*Exercise brief:*
Could you write out each of the items below word for word, omitting the pictures?

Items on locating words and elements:
====

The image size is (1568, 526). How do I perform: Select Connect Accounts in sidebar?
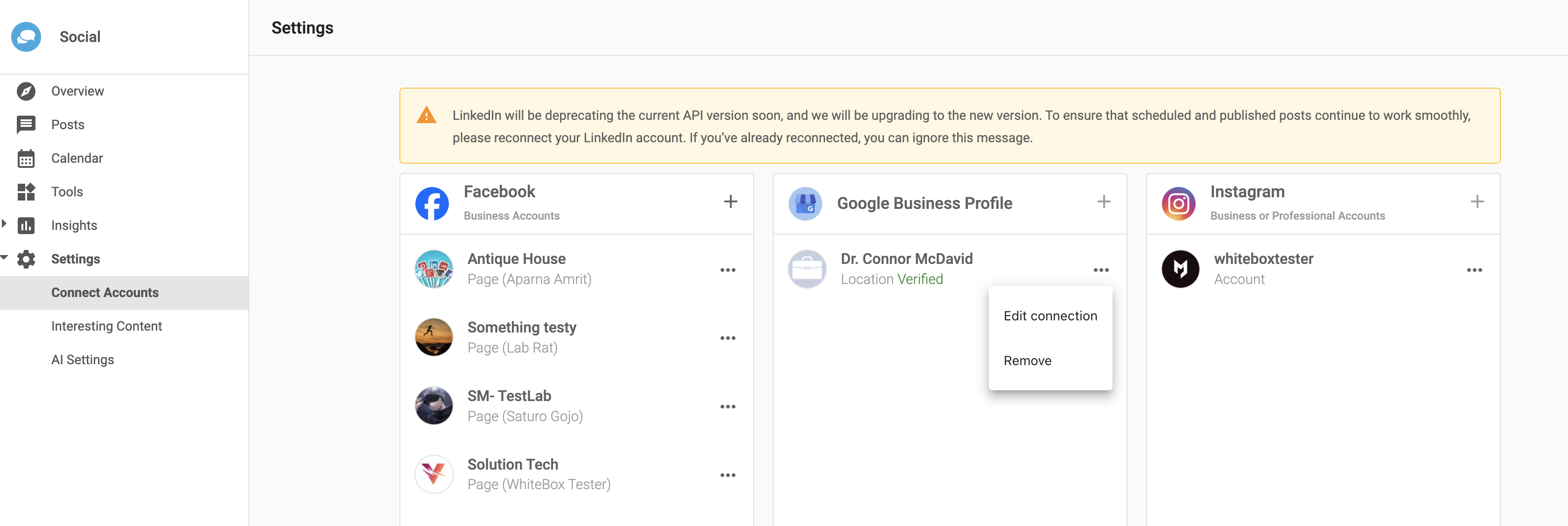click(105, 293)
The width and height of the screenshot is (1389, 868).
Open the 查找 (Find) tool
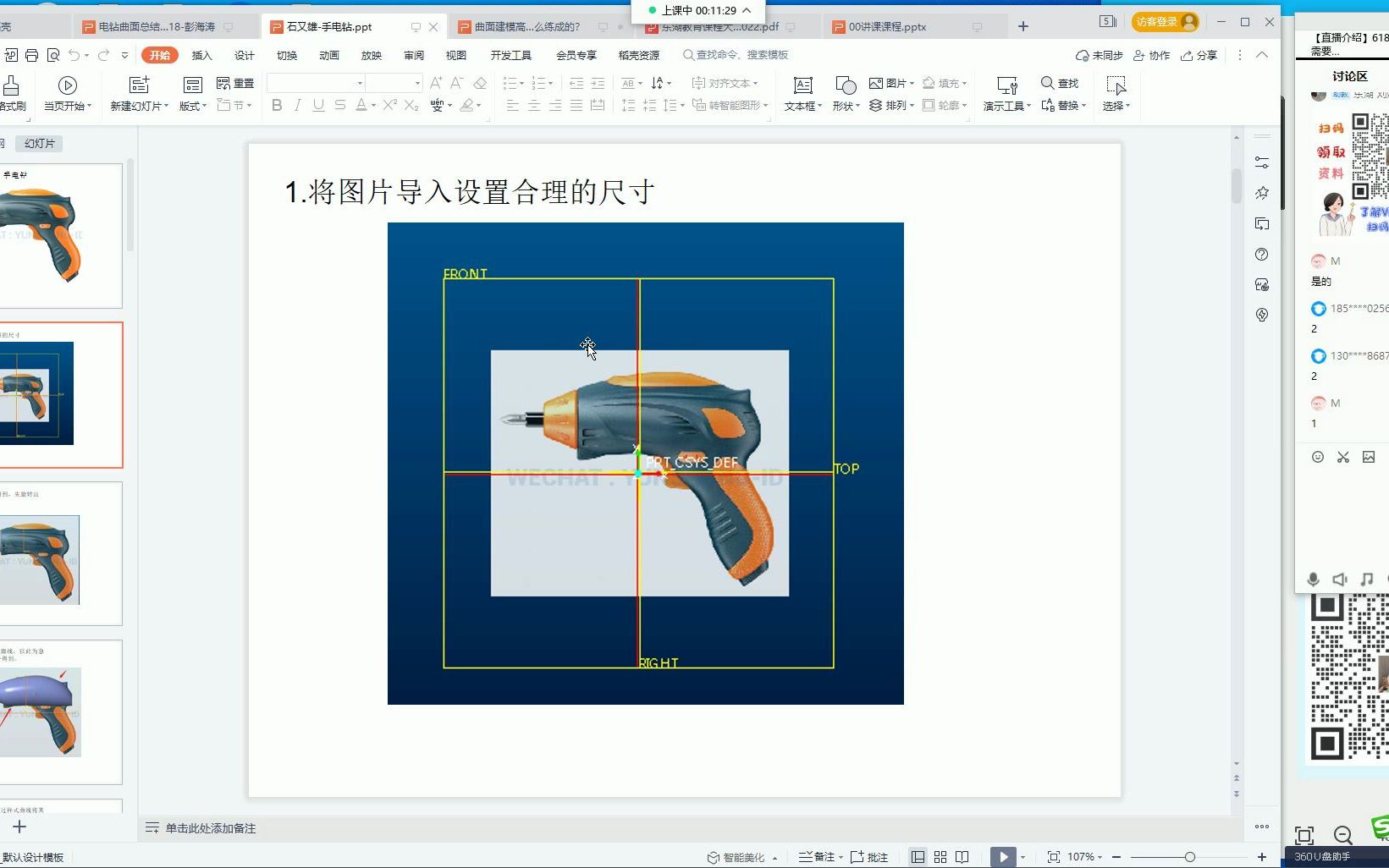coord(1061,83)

====

*Solution to this task:*
The image size is (1568, 526). How do I perform: Select Connect Accounts in sidebar?
click(105, 293)
The width and height of the screenshot is (1389, 868).
Open the 查找 (Find) tool
coord(1061,83)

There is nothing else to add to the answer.